It's just a three-paragraph notice on a mimeographed sheet outlining Bountiful High Community School classes for the summer of 1989. And yet I've been feeling a little giddy - and more than a little nostalgic - ever since I saw it.

"For over 15 years," the notice reads, "Bountiful High School was home for an active summer drama program. Hundreds of young Bountiful citizens participated in an exhausting schedule of one-act plays. This year the summer drama program will be renewed."I was one of those "young Bountiful citizens" who cut his dramatic teeth on youth-oriented one-act plays like "The Lost Elevator," "So Wonderful in White," "Quiet Home Wedding!" "I'm a Fool!" and "The Marvelous Playbill." In fact, I still remember one of my lines from that last play. It's come to mean a lot to me during the past few years.

"That's the trouble with the world today," I used to say with great gusto and a not-so-great Spanish accent. "Too many critics."

Summer drama was to me and other aspiring thespians what Little League baseball has been to countless boys of summer. Don't get me wrong: I tried Little League. I even gave my father a first baseman's mitt for his birthday the year I happened to be playing first base for the Phillies (somehow I think I got more use out of that present than he ever did).

But for me baseball was pressure. I worried about not getting in the game, and then I worried when I did. I was afraid of being hit by the ball, and yet I understood at a very early age that that was the only kind of hit that would ever get me on base. I was your classic good field, no-hit player, and I had a tendency to cry whenever I struck out.

I cried often.

Summer drama, on the other hand, was an absolute pleasure. Maybe it's because of the fast friendships theater fosters - friendships that don't have to be sealed with spit and sweat. Maybe it's because I discovered that it was something I could do with some degree of proficiency for a change. Or maybe it's just because there wasn't some future Hall of Famer standing 30-feet away from me trying to hit me with a rock-hard spheroid. I'm not sure.

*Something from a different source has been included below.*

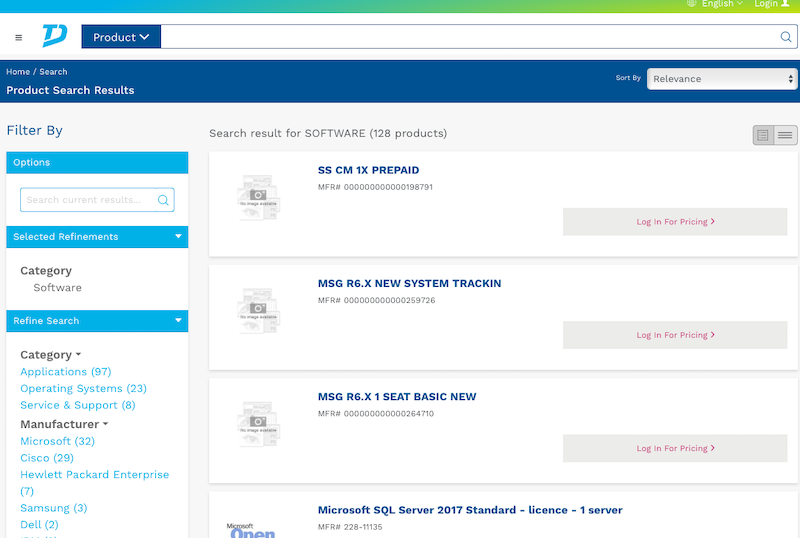800x538 pixels.
Task: Click MSG R6.X NEW SYSTEM TRACKIN thumbnail
Action: coord(258,310)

I just know that I loved it, and for many of the same reasons that my peers loved Little League. They talked about the smell of freshly cut grass or a well-oiled glove; I talked about the smell of pancake makeup and just-painted scenery. They reveled in the sound of bat-meets-ball and "Hey-batta, hey-batta, hey-batta, SWING!"; I reveled in the sound of a curtain being pulled and "Break a leg!" They told stories about pats on the behind from teammates and cheers from the crowd; I told stories about hugs from the rest of the cast (especially the girls!) and applause.

It's the same song, just a different verse.

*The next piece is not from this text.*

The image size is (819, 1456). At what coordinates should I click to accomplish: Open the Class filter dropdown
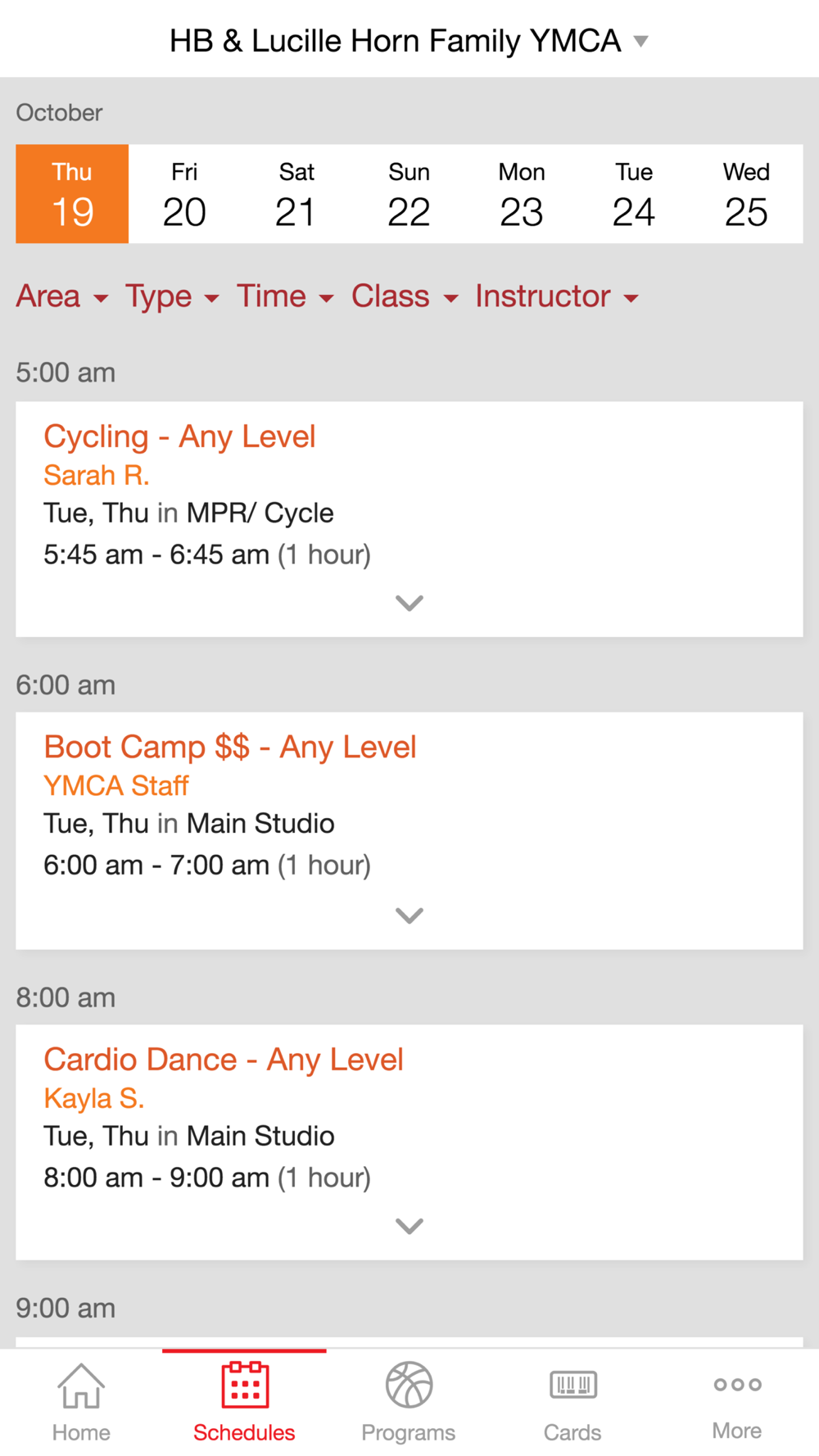point(405,296)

And summer drama taught me many of the same lessons my friends were learning from Little League - maybe even better. I learned about the discipline that real art requires. I learned about commitment. I learned about cooperation and pulling together with others to accomplish something special. And I learned about myself - that I could memorize, that I could work hard, that I could create with my voice and my body and that I could come through under the pressure of performance.

Summer drama isn't the sum total of my dramatic experience - there are also a number of musicals, full-length plays, college classes and even a bit part in a movie or two that have come along since then. But it clearly marks the beginning of my aesthetic journey, as it does for those other "hundreds of young Bountiful citizens" who participated in the program.

Which is why I was so pleased to discover that it is coming back - $40 tuition fee notwithstanding. And it made me think about the communities around the state that don't have similar summer drama programs for youth. You just know they all have Little League. Why not something for the rest of the kids - the ones who might be more interested in striking sets than striking out?